Leswing expressed his view that “bikes are the future” of transportation options, but cautioned the audience that building bike infrastructure is an incremental process. Improvements such as off-street trails and bike lanes often only materialize with commercial development; Leswing explained that the township will extract these concessions in the process of approving their proposals.
Turning specifically to the Bi-Co, Leswing said that the preferred option is signing and improving a “low-stress bike route” between the campuses. Leswing acknowledged that the western part of the township, which includes the Bi-Co, currently “doesn’t have good [bike] infrastructure” because of its suburban character.
Several audience members echoed Leswing’s concerns about safety.
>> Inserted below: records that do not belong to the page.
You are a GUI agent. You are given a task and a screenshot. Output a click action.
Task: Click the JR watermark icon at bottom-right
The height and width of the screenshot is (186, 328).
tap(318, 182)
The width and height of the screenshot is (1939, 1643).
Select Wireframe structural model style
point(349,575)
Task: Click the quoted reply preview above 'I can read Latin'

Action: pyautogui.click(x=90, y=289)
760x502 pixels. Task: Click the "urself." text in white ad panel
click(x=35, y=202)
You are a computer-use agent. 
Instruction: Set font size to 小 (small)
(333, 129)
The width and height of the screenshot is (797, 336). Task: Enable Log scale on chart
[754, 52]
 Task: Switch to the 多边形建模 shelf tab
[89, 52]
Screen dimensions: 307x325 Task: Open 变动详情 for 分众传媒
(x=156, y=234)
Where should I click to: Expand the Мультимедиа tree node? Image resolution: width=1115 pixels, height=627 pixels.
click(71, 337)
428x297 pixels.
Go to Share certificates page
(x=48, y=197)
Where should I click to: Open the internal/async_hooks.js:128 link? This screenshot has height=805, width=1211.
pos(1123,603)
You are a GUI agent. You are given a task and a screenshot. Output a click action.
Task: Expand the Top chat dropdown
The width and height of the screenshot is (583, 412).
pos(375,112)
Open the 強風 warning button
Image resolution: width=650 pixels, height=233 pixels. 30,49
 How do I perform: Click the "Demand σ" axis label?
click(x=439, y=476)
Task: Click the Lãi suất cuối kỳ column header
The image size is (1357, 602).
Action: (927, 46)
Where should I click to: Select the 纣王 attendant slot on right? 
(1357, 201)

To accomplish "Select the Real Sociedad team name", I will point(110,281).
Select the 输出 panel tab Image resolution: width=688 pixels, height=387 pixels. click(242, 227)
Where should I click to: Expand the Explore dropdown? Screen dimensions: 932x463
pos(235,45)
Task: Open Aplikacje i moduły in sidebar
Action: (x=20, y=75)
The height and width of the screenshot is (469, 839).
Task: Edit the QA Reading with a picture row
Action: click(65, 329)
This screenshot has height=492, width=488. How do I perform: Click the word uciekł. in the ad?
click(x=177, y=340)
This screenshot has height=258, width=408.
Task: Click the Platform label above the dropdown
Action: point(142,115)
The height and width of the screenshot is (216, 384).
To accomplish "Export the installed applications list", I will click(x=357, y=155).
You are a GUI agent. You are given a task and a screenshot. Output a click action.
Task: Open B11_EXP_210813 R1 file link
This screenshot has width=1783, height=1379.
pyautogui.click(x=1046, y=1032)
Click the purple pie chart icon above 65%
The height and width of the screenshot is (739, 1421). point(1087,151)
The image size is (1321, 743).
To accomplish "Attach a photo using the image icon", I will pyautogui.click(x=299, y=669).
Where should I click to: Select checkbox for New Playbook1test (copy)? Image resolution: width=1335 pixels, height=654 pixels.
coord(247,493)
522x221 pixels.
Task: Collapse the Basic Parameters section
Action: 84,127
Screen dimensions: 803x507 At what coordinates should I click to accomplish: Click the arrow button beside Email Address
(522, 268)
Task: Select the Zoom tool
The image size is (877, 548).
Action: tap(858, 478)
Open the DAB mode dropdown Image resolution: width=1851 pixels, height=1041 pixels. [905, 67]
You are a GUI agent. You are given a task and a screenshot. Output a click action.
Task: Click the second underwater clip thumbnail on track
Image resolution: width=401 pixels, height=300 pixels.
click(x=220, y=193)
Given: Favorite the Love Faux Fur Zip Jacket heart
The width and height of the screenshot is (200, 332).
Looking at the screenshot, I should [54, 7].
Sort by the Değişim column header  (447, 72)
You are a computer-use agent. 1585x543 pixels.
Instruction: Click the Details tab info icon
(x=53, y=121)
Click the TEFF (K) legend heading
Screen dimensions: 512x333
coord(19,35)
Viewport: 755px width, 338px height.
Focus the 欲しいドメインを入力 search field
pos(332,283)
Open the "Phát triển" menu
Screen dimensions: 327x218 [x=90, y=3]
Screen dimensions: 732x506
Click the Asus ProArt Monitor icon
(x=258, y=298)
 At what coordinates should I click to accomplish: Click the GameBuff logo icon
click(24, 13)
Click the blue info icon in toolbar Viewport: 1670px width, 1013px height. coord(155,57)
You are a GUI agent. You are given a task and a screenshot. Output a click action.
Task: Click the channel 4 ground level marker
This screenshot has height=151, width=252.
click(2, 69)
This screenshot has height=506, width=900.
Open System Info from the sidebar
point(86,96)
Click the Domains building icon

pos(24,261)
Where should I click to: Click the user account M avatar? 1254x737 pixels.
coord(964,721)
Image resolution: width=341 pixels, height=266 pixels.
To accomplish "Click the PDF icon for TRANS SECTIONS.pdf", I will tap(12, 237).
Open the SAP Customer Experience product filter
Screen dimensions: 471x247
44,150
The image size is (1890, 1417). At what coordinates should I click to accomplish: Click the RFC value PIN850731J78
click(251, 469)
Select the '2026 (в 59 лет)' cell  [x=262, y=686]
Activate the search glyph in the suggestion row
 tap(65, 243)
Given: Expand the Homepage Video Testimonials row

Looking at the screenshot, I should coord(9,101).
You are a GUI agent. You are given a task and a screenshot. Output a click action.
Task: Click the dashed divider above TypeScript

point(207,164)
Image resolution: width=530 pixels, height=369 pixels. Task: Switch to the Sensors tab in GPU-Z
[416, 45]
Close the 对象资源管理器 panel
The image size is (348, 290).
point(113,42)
One attendee who identified herself as a local resident recalled the death of Russell Garrett in 2010. Garrett, a professor at Haverford, was killed in a collision with a driver while cycling along West Chester Pike.
Kayla Patton BMC ’18 added that the enthusiasm that many first-years have about biking disappears once they realize how difficult it is to ride between the Bi-Co. “Lots of students who try it out find it terrifying,” she said.
Others offered tentative support. Trevor Esilu ’21, brought up the bike share program created by the Committee for Environmental Responsibility. “We have a goal of establishing a strong community of bikers,” he said.
Presenting second was Leonard Bonarek, a regional planner with the Bicycle Coalition of Greater Philadelphia.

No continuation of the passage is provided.